I fail to understand how this would be preferable to a full-frame mirrorless camera that can use lenses from multiple systems. Having a long mount register, the R system is among the least adaptable to other lenses. If you want painless migration to another system you want to be able to use your existing lenses. R isn't it.
But I didn't ask for that.
And if I was buying into a new R system, why would I want other types of lenses? I didn't buy anything but Nikkors ever since the F came into my life; were I into Leica R, imaginary new or established old, I'd be of the same faithful disposition.
As I wrote, I never personally owned Leica of any type, but as an assistant at one stage, I did print from one or the other of the 21mm lenses in
black/white, and there was a quality there that I never got from anything else. It was not imaginary. In fact, perhaps a bit naughty, but I kept a print from that M3/21mm combo in my portfolio as an example of my printing ability. Many decry the difference between Leica optics and others; having printed from some of them I know the differences are real. I have had them happen to me, with no horse to back in any personal race. Just was. I also, years later, had a client request Cibas from another photographer's Leica shoot. The colour, in this instance, was wonderful too.

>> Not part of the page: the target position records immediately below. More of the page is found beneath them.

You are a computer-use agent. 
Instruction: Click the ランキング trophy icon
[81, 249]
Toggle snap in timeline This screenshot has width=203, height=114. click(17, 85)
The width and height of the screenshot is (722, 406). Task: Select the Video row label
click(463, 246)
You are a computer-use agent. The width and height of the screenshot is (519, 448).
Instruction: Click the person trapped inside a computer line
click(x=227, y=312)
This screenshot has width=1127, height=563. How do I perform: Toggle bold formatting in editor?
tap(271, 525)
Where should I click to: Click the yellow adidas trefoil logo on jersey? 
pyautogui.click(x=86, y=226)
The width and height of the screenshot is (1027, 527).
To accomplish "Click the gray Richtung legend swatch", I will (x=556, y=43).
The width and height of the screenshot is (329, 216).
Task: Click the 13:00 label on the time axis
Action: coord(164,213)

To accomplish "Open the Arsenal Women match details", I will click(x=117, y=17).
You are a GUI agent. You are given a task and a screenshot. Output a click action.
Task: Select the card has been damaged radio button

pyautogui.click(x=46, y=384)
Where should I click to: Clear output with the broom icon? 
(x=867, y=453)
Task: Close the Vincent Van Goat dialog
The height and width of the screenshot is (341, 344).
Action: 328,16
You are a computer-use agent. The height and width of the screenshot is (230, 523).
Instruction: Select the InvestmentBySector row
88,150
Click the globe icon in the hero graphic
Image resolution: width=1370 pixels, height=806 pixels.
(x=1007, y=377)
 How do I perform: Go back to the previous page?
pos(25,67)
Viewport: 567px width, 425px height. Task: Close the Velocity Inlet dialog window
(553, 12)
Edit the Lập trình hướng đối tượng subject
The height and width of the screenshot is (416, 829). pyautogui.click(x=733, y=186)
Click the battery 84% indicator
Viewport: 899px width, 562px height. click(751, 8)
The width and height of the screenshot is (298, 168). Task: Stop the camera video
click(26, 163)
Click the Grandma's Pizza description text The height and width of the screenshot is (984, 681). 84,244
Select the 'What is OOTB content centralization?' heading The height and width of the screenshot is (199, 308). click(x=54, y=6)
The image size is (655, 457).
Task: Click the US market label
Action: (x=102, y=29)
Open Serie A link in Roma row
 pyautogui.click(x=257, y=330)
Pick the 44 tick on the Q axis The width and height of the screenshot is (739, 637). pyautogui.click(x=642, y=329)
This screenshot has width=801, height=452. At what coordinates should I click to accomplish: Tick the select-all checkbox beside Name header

There's a funny story related to this concerning Stan Malinowski: he used all sorts of cameras trying to catch the colours on Kodachrome that he saw in the work of Francis Giacobetti. He assumed that they were Leitz optics and so he bought. Then, working for an art director who knew both photographers, he was told that no, Giacobetti used Zeiss... however, I think that was either a diplomatic fib or that the latter changed equipment, for a while later I saw his work in French
PHOTO and he was using Leica 180mm...
The story comes from my memory of Stan's website, which I can no longer open despite finding several links to it in Google. He used to use it under the name modelpix, which still appears under his actual name in Google. Wonders of the new world.